The following figure shows the exact and predicted solutions on the basis of the test data for different experimental conditions (see the explanation at the end of the post).

The following figure shows the training and validation curves for six performed experiments.

The experimental conditions differ in the number of layers, neurons, and samples. The experimental conditions are defined as follows.

Experiment 1:

sample_number=10000

    network = models.Sequential()
    network.add(layers.Dense(100, activation='tanh',kernel_initializer='random_normal',use_bias=False,input_dim=3))
    network.add(layers.Dense(100, activation='tanh',kernel_initializer='random_normal', use_bias=False))
    network.add(layers.Dense(100, activation='tanh',kernel_initializer='random_normal', use_bias=False))
    #network.add(layers.Dense(20, activation='relu',kernel_initializer='random_uniform', use_bias=False))
    network.add(layers.Dense(4, activation = 'linear',kernel_initializer='random_normal',use_bias=False))
    network.compile(optimizer=RMSprop(), loss='mean_squared_error', metrics=['mse'])
    #network.compile(optimizer=RMSprop(), loss='mean_absolute_percentage_error', metrics=['mse'])  # 'mean_absolute_percentage_error' is another option
    #network.compile(optimizer=Adam(), loss='mean_squared_error')

Experiment 2:

sample_number=10000

    network = models.Sequential()
    network.add(layers.Dense(50, activation='tanh',kernel_initializer='random_normal',use_bias=False,input_dim=3))
    network.add(layers.Dense(50, activation='tanh',kernel_initializer='random_normal', use_bias=False))
    network.add(layers.Dense(50, activation='tanh',kernel_initializer='random_normal', use_bias=False))
    #network.add(layers.Dense(20, activation='relu',kernel_initializer='random_uniform', use_bias=False))
    network.add(layers.Dense(4, activation = 'linear',kernel_initializer='random_normal',use_bias=False))
    network.compile(optimizer=RMSprop(), loss='mean_squared_error', metrics=['mse'])
    #network.compile(optimizer=RMSprop(), loss='mean_absolute_percentage_error', metrics=['mse'])  # 'mean_absolute_percentage_error' is another option
    #network.compile(optimizer=Adam(), loss='mean_squared_error')
    

Experiment 3:

sample_number=10000

###############################################################################
with tf.device('/gpu:0'): 
    network = models.Sequential()

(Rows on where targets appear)
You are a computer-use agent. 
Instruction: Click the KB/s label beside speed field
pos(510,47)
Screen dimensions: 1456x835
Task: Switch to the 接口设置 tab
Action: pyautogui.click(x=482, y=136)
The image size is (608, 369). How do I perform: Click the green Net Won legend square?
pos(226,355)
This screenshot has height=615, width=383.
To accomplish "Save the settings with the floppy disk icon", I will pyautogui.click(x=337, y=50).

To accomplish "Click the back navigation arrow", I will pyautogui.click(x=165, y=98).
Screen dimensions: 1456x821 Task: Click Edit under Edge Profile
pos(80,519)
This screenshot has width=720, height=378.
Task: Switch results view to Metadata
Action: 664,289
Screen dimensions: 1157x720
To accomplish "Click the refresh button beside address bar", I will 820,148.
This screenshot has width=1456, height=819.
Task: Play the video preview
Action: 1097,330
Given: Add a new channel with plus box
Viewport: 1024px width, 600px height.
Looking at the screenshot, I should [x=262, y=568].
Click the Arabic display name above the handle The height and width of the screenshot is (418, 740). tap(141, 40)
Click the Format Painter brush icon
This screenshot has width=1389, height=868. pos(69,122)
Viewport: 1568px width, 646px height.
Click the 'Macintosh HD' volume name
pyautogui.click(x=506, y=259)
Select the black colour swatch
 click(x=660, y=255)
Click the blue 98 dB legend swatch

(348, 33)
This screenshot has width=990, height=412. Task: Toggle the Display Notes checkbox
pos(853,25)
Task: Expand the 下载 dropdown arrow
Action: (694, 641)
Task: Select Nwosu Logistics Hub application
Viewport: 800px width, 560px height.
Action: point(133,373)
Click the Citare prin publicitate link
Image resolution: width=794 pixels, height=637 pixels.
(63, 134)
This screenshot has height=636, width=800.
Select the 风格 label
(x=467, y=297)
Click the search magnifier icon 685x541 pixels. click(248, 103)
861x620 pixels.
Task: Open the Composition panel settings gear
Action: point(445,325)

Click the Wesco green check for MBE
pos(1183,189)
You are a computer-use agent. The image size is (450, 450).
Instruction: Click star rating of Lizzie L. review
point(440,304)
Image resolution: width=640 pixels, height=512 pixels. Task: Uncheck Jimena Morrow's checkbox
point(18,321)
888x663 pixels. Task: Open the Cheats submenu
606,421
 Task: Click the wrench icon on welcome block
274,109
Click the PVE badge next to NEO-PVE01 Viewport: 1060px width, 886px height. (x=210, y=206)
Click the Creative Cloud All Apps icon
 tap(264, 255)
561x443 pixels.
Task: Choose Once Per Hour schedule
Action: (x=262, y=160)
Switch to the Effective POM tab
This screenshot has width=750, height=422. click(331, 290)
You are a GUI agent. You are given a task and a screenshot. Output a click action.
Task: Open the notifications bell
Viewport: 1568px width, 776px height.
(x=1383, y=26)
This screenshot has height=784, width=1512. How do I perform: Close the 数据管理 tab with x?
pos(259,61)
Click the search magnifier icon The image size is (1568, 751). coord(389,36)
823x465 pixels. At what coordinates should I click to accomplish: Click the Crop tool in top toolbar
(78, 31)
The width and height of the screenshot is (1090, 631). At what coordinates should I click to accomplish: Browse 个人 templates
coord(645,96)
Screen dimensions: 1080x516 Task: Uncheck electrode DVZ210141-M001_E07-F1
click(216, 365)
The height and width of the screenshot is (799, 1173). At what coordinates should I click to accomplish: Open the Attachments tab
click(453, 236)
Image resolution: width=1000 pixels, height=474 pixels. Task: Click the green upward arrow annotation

§ To do:
1) List every line of the records that contains the word "This", treating case as significant.
2) Continue the post on neural network experiments from the point where it stops.
The post on neural network experiments has no connection to the records.

§ Answers below:
1)
This screenshot has height=615, width=383.
This screenshot has width=720, height=378.
This screenshot has width=1456, height=819.
This screenshot has width=1389, height=868. pos(69,122)
This screenshot has width=990, height=412. Task: Toggle the Display Notes checkbox
This screenshot has height=636, width=800.
This screenshot has width=750, height=422. click(331, 290)
This screenshot has height=784, width=1512. How do I perform: Close the 数据管理 tab with x?

2)
    network.add(layers.Dense(10, activation='tanh',kernel_initializer='random_normal',use_bias=False,input_dim=3))
    network.add(layers.Dense(10, activation='tanh',kernel_initializer='random_normal', use_bias=False))
    network.add(layers.Dense(10, activation='tanh',kernel_initializer='random_normal', use_bias=False))
    #network.add(layers.Dense(20, activation='relu',kernel_initializer='random_uniform', use_bias=False))
    network.add(layers.Dense(4, activation = 'linear',kernel_initializer='random_normal',use_bias=False))
    network.compile(optimizer=RMSprop(), loss='mean_squared_error', metrics=['mse'])
    #network.compile(optimizer=RMSprop(), loss='mean_absolute_percentage_error', metrics=['mse'])  # 'mean_absolute_percentage_error' is another option
    #network.compile(optimizer=Adam(), loss='mean_squared_error')

Experiment 4:

sample_number=10000


with tf.device('/cpu:0'): 
    network = models.Sequential()
    network.add(layers.Dense(5, activation='tanh',kernel_initializer='random_normal',use_bias=False,input_dim=3))
    network.add(layers.Dense(5, activation='tanh',kernel_initializer='random_normal', use_bias=False))
    network.add(layers.Dense(5, activation='tanh',kernel_initializer='random_normal', use_bias=False))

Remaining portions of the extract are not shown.